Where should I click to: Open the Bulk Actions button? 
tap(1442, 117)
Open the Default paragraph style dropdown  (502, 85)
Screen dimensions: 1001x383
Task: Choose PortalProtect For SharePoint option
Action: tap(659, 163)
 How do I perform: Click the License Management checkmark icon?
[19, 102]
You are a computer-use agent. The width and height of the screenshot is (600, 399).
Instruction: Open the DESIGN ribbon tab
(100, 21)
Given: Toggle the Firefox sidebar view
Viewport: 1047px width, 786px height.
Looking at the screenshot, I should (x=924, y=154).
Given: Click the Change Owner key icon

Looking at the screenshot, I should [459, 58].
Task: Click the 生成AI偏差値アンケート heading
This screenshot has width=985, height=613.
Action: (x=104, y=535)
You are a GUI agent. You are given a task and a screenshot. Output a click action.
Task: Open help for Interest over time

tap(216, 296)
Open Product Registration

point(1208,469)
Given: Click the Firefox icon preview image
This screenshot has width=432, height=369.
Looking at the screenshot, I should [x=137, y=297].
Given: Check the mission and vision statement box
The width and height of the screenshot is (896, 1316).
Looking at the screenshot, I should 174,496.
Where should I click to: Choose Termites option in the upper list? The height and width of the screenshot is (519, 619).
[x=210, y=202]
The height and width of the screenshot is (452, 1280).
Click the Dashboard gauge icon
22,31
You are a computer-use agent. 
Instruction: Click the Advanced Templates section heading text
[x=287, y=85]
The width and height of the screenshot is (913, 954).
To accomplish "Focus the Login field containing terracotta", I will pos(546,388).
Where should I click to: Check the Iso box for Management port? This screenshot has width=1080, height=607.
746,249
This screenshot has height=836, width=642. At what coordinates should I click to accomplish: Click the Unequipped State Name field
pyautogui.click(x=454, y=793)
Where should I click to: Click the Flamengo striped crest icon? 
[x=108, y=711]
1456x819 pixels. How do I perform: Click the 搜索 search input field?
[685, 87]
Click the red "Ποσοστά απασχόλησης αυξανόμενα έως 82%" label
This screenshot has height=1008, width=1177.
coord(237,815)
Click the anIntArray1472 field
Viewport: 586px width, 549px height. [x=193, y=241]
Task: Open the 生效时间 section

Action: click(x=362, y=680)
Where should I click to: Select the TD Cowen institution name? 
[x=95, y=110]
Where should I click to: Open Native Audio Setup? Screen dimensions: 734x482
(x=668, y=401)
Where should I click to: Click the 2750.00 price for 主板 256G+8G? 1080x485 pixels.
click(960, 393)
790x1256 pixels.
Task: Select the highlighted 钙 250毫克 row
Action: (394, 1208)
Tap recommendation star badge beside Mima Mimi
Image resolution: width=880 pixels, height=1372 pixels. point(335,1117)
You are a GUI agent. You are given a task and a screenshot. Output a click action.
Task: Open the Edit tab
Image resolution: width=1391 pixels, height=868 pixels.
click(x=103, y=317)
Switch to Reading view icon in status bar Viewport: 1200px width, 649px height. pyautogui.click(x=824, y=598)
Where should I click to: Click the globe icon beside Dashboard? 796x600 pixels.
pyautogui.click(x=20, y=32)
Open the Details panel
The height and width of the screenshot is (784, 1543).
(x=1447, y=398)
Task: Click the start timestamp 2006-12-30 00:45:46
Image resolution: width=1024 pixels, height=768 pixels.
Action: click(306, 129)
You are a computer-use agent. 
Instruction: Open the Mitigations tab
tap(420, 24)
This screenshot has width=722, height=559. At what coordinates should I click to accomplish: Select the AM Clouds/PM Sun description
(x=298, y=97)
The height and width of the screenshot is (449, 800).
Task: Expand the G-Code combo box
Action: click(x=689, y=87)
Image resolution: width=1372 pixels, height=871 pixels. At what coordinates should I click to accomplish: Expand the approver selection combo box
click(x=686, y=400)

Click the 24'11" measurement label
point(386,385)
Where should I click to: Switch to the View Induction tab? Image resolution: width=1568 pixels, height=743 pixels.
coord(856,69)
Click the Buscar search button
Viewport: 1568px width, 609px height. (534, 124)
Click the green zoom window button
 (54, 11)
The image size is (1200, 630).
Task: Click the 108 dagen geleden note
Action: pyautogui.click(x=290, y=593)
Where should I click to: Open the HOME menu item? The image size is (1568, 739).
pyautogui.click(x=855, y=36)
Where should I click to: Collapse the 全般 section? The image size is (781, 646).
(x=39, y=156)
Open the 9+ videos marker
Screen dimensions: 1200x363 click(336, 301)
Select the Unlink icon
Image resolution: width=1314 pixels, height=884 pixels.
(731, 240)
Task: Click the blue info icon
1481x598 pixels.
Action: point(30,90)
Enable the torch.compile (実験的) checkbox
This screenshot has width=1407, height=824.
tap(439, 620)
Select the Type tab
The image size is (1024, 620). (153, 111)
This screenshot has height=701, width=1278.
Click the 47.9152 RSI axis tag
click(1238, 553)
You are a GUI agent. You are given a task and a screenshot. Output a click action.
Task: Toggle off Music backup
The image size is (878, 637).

- - - -

Reproduce the material exactly, from the first line to the last.

Where should I click to: Open the Bulk Actions button? 
tap(1442, 117)
Open the Default paragraph style dropdown  (502, 85)
Screen dimensions: 1001x383
Task: Choose PortalProtect For SharePoint option
Action: tap(659, 163)
 How do I perform: Click the License Management checkmark icon?
[19, 102]
You are a computer-use agent. The width and height of the screenshot is (600, 399).
Instruction: Open the DESIGN ribbon tab
(100, 21)
Given: Toggle the Firefox sidebar view
Viewport: 1047px width, 786px height.
Looking at the screenshot, I should (x=924, y=154).
Given: Click the Change Owner key icon

Looking at the screenshot, I should [459, 58].
Task: Click the 生成AI偏差値アンケート heading
This screenshot has width=985, height=613.
Action: (x=104, y=535)
You are a GUI agent. You are given a task and a screenshot. Output a click action.
Task: Open help for Interest over time

tap(216, 296)
Open Product Registration

point(1208,469)
Given: Click the Firefox icon preview image
This screenshot has width=432, height=369.
Looking at the screenshot, I should [x=137, y=297].
Given: Check the mission and vision statement box
The width and height of the screenshot is (896, 1316).
Looking at the screenshot, I should 174,496.
Where should I click to: Choose Termites option in the upper list? The height and width of the screenshot is (519, 619).
[x=210, y=202]
The height and width of the screenshot is (452, 1280).
Click the Dashboard gauge icon
22,31
You are a computer-use agent. 
Instruction: Click the Advanced Templates section heading text
[x=287, y=85]
The width and height of the screenshot is (913, 954).
To accomplish "Focus the Login field containing terracotta", I will pos(546,388).
Where should I click to: Check the Iso box for Management port? This screenshot has width=1080, height=607.
746,249
This screenshot has height=836, width=642. At what coordinates should I click to accomplish: Click the Unequipped State Name field
pyautogui.click(x=454, y=793)
Where should I click to: Click the Flamengo striped crest icon? 
[x=108, y=711]
1456x819 pixels. How do I perform: Click the 搜索 search input field?
[685, 87]
Click the red "Ποσοστά απασχόλησης αυξανόμενα έως 82%" label
This screenshot has height=1008, width=1177.
coord(237,815)
Click the anIntArray1472 field
Viewport: 586px width, 549px height. [x=193, y=241]
Task: Open the 生效时间 section

Action: click(x=362, y=680)
Where should I click to: Select the TD Cowen institution name? 
[x=95, y=110]
Where should I click to: Open Native Audio Setup? Screen dimensions: 734x482
(x=668, y=401)
Where should I click to: Click the 2750.00 price for 主板 256G+8G? 1080x485 pixels.
click(960, 393)
790x1256 pixels.
Task: Select the highlighted 钙 250毫克 row
Action: (394, 1208)
Tap recommendation star badge beside Mima Mimi
Image resolution: width=880 pixels, height=1372 pixels. point(335,1117)
You are a GUI agent. You are given a task and a screenshot. Output a click action.
Task: Open the Edit tab
Image resolution: width=1391 pixels, height=868 pixels.
click(x=103, y=317)
Switch to Reading view icon in status bar Viewport: 1200px width, 649px height. pyautogui.click(x=824, y=598)
Where should I click to: Click the globe icon beside Dashboard? 796x600 pixels.
pyautogui.click(x=20, y=32)
Open the Details panel
The height and width of the screenshot is (784, 1543).
(x=1447, y=398)
Task: Click the start timestamp 2006-12-30 00:45:46
Image resolution: width=1024 pixels, height=768 pixels.
Action: click(306, 129)
You are a computer-use agent. 
Instruction: Open the Mitigations tab
tap(420, 24)
This screenshot has width=722, height=559. At what coordinates should I click to accomplish: Select the AM Clouds/PM Sun description
(x=298, y=97)
The height and width of the screenshot is (449, 800).
Task: Expand the G-Code combo box
Action: click(x=689, y=87)
Image resolution: width=1372 pixels, height=871 pixels. At what coordinates should I click to accomplish: Expand the approver selection combo box
click(x=686, y=400)

Click the 24'11" measurement label
point(386,385)
Where should I click to: Switch to the View Induction tab? Image resolution: width=1568 pixels, height=743 pixels.
coord(856,69)
Click the Buscar search button
Viewport: 1568px width, 609px height. (534, 124)
Click the green zoom window button
 (54, 11)
The image size is (1200, 630).
Task: Click the 108 dagen geleden note
Action: pyautogui.click(x=290, y=593)
Where should I click to: Open the HOME menu item? The image size is (1568, 739).
pyautogui.click(x=855, y=36)
Where should I click to: Collapse the 全般 section? The image size is (781, 646).
(x=39, y=156)
Open the 9+ videos marker
Screen dimensions: 1200x363 click(336, 301)
Select the Unlink icon
Image resolution: width=1314 pixels, height=884 pixels.
(731, 240)
Task: Click the blue info icon
1481x598 pixels.
Action: point(30,90)
Enable the torch.compile (実験的) checkbox
This screenshot has width=1407, height=824.
tap(439, 620)
Select the Type tab
The image size is (1024, 620). (153, 111)
This screenshot has height=701, width=1278.
Click the 47.9152 RSI axis tag
click(1238, 553)
You are a GUI agent. You are given a task and a screenshot. Output a click action.
Task: Toggle off Music backup
The image size is (878, 637).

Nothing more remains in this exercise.